Exercise brief: Taking the listing below line by line, tally those that contain the string "computer". Give the total alone.

Listed records:
>>>>>

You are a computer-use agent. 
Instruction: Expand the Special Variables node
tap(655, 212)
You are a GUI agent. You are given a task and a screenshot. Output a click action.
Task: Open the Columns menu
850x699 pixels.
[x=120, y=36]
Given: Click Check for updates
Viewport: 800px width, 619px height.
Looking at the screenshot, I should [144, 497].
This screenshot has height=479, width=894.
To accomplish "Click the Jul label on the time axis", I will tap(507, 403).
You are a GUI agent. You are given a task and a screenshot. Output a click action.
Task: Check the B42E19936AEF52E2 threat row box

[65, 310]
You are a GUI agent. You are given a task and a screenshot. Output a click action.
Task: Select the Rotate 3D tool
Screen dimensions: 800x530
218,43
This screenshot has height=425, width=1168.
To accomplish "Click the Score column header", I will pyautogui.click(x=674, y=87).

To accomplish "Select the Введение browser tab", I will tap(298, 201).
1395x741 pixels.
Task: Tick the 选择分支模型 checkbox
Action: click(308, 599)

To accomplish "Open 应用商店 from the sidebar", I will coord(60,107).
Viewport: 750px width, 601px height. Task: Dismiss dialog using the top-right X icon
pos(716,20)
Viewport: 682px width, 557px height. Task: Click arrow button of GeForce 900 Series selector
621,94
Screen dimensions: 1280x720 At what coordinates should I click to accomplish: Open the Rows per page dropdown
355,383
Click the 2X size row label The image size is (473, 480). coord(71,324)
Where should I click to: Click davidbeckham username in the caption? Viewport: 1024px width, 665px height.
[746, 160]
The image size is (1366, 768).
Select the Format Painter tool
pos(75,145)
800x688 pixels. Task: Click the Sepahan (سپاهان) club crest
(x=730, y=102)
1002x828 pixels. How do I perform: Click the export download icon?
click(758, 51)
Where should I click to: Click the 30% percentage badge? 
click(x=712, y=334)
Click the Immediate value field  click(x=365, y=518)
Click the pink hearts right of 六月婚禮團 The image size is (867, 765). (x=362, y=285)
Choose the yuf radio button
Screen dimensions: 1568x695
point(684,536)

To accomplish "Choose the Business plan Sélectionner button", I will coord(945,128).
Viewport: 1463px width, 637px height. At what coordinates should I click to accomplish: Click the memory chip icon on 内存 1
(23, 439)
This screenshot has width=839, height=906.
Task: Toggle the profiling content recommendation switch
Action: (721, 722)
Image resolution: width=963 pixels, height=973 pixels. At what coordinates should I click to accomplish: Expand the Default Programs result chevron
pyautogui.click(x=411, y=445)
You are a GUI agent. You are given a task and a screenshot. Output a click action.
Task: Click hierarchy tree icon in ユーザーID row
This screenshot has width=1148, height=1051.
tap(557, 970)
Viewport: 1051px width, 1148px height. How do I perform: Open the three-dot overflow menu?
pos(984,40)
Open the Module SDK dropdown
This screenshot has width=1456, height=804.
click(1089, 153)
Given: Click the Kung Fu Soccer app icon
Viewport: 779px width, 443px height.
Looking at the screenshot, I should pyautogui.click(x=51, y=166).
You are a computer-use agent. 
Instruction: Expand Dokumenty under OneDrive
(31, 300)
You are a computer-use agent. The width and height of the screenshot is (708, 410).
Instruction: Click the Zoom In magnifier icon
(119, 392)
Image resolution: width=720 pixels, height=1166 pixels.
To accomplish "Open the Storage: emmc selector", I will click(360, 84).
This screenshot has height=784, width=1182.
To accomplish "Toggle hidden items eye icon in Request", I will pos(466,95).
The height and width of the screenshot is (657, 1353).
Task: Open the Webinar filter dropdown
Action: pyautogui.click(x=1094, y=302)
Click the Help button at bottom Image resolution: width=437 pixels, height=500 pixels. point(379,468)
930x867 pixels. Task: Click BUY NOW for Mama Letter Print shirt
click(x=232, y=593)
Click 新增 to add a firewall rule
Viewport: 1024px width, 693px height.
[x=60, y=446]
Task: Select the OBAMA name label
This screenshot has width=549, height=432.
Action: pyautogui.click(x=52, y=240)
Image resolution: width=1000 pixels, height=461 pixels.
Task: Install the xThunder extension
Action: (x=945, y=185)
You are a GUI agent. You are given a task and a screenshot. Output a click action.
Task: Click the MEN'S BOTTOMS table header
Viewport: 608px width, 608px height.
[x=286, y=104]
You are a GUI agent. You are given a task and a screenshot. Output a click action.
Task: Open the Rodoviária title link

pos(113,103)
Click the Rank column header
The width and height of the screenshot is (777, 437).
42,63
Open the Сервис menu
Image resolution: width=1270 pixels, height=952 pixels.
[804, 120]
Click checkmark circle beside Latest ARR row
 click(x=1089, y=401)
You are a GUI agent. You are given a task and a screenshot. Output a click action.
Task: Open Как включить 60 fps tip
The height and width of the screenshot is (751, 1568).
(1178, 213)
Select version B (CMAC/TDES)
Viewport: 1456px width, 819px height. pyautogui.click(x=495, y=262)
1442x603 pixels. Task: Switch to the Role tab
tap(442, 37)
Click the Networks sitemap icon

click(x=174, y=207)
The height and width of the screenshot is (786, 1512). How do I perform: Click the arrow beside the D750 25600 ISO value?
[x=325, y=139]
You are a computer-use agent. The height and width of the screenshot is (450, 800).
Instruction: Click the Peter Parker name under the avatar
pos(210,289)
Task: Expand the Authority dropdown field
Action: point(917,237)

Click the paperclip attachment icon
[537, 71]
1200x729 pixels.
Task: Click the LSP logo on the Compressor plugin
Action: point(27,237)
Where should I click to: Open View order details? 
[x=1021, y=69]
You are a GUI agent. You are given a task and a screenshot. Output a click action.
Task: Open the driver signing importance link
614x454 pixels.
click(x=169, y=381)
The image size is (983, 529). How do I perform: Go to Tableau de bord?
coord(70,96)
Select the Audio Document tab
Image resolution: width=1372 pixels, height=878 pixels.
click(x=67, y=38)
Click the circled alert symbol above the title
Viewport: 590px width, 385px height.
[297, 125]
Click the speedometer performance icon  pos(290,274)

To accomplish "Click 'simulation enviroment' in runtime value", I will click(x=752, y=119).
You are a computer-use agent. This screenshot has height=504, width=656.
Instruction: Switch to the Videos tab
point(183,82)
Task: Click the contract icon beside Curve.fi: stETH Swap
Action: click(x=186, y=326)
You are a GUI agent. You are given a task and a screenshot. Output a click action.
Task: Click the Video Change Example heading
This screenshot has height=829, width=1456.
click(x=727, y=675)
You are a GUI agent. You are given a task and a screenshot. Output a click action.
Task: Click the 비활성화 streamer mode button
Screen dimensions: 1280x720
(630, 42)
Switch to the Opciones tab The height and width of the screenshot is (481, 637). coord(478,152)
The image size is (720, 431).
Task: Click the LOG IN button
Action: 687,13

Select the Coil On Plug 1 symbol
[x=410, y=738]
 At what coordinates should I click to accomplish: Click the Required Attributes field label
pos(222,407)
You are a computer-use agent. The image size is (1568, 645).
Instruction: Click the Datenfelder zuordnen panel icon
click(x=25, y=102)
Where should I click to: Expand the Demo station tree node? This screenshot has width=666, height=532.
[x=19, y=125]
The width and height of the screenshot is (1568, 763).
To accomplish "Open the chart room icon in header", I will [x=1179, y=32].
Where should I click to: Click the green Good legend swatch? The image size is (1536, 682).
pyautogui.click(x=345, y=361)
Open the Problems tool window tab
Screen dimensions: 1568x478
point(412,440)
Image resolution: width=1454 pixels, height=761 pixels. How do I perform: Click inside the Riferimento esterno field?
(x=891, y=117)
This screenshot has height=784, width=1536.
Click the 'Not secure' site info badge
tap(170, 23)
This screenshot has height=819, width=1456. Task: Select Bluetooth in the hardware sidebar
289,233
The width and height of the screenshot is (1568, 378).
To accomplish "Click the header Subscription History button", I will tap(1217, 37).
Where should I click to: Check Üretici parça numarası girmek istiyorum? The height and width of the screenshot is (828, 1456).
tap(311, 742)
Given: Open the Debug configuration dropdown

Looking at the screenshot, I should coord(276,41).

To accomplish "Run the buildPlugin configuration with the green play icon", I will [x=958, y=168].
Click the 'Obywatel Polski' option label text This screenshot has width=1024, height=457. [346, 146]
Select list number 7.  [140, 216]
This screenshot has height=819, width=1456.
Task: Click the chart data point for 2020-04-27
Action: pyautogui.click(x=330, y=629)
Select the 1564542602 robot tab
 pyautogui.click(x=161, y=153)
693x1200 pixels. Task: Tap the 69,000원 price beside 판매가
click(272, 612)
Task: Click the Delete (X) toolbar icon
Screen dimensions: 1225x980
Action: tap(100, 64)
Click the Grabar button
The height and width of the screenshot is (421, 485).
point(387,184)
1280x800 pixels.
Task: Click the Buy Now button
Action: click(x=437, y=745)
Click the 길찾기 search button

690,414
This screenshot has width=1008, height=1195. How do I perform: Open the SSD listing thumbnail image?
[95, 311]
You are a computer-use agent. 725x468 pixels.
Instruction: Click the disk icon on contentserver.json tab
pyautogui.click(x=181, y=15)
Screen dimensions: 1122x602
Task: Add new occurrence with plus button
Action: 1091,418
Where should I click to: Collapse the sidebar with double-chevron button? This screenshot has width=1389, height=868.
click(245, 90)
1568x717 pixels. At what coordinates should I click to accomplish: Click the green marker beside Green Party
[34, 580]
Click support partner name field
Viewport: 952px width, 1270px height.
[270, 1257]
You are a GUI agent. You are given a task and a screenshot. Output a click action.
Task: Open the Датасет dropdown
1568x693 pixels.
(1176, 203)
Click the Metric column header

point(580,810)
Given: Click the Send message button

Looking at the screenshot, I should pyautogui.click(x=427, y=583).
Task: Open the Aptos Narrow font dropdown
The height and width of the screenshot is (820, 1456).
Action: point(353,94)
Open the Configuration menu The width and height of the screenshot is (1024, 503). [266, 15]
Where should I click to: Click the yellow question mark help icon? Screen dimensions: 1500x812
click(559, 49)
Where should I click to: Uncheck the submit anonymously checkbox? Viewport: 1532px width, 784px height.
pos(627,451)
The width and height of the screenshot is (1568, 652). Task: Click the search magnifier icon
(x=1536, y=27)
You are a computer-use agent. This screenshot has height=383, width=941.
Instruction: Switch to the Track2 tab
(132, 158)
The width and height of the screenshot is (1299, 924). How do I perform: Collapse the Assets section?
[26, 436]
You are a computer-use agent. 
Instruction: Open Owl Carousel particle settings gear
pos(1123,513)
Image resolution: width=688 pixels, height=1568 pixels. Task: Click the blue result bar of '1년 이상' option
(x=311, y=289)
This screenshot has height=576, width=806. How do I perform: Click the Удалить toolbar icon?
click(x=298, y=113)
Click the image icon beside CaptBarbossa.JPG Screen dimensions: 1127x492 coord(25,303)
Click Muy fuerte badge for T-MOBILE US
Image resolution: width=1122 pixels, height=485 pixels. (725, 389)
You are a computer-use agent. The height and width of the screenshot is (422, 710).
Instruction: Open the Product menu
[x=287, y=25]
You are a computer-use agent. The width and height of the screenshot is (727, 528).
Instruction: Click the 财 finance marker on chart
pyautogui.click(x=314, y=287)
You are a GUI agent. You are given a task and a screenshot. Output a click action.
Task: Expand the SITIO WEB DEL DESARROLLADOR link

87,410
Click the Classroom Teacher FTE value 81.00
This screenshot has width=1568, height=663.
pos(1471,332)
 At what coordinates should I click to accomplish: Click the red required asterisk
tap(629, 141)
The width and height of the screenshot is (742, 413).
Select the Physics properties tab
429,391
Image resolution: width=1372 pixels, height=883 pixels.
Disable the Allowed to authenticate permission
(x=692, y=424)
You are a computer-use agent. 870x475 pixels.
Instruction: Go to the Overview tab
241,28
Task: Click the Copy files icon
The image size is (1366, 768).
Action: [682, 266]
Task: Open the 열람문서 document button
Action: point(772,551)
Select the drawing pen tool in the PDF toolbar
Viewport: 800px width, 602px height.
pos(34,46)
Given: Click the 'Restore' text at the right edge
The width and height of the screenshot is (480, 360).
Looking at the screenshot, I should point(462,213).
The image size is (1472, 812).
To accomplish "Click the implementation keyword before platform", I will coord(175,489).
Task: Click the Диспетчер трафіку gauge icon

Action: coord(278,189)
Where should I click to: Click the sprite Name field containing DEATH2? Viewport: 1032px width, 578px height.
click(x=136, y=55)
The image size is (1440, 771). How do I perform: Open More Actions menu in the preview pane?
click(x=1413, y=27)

<<<<<

Answer section: 12